Anxiety is defined as a constant state of alertness. Heightened alertness is a good thing when there’s a threat but some people get stuck in a continuous state of alertness even when they aren’t in any peril. You might find yourself filled with feelings of dread while performing everyday tasks. Everything seems more daunting than it normally would and day-to-day life becomes an emotional struggle.
For other people, anxiety can take more than an emotional toll – the symptoms could become physical. Insomnia, dizziness, nausea, and heart palpitations are a few of the physical symptoms. Some may struggle with these feelings all of their lives, while others may find that as their hearing declines, they begin to feel increased anxiety.

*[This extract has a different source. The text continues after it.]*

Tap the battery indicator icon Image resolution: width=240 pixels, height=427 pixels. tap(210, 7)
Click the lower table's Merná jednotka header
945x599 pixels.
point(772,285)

Compared to some aging challenges which come out of nowhere, hearing loss tends to sneak up on you until all of a sudden your hearing specialist informs you that you need a hearing aid. This should be a lot like finding out you need glasses, but hearing loss can cause anxiety that doesn’t arise with deteriorating vision for many individuals. It can occur even if you’ve never suffered from serious anxiety before. For people already struggling with depression or anxiety, hearing loss can make it seem even worse.
What Did You Say?
There are new concerns with hearing loss: Did I mishear that price? What if I keep saying “huh”? Are they irritated with me for asking them to repeat themselves? Will people stop calling me? These worries escalate as anxiety sets in, which is a common reaction, especially when everyday experiences become stressful. If you no longer accept invitations to dinner or bigger get-togethers, you may want to evaluate your reasoning. If you’re honest with yourself, you might be declining invites as a way to escape the anxiety of struggling to keep up with conversations. While this might help in the short-term, in the long-term, you will become more separated, which will result in additional anxiety.
Am I Alone?
You aren’t the only person feeling like this. Anxiety is increasingly common. Anxiety conditions are a problem for 18% of the population. Hearing loss, particularly when ignored, raises the chance of being diagnosed with an anxiety condition according to recent research. The connection could go the other way as well. Some research has shown that anxiety increases your chances of suffering from hearing loss. Considering how manageable anxiety and hearing loss are, it’s unfortunate so many people continue to suffer from both unnecessarily.
Choices For Treatment
If hearing loss is causing you anxiety, it’s time to get fitted for a hearing aid. Don’t wait until your next check-up, especially if you’ve observed a sudden change in your hearing. Hearing aids prevent embarrassment in social situations by preventing miscommunication which reduces anxiety.
At first your anxiety might increase somewhat due to the learning curve that comes with hearing aids. Adapting to using hearing aids and learning all of the settings can take a couple of weeks. So, don’t get discouraged if you struggle with them at first. If you’re still having problems with anxiety after you’ve had your hearing aids for a while, it’s time to call your doctor. Your doctor can suggest one or more of the many strategies to treat anxiety such as more exercise or a change in lifestyle.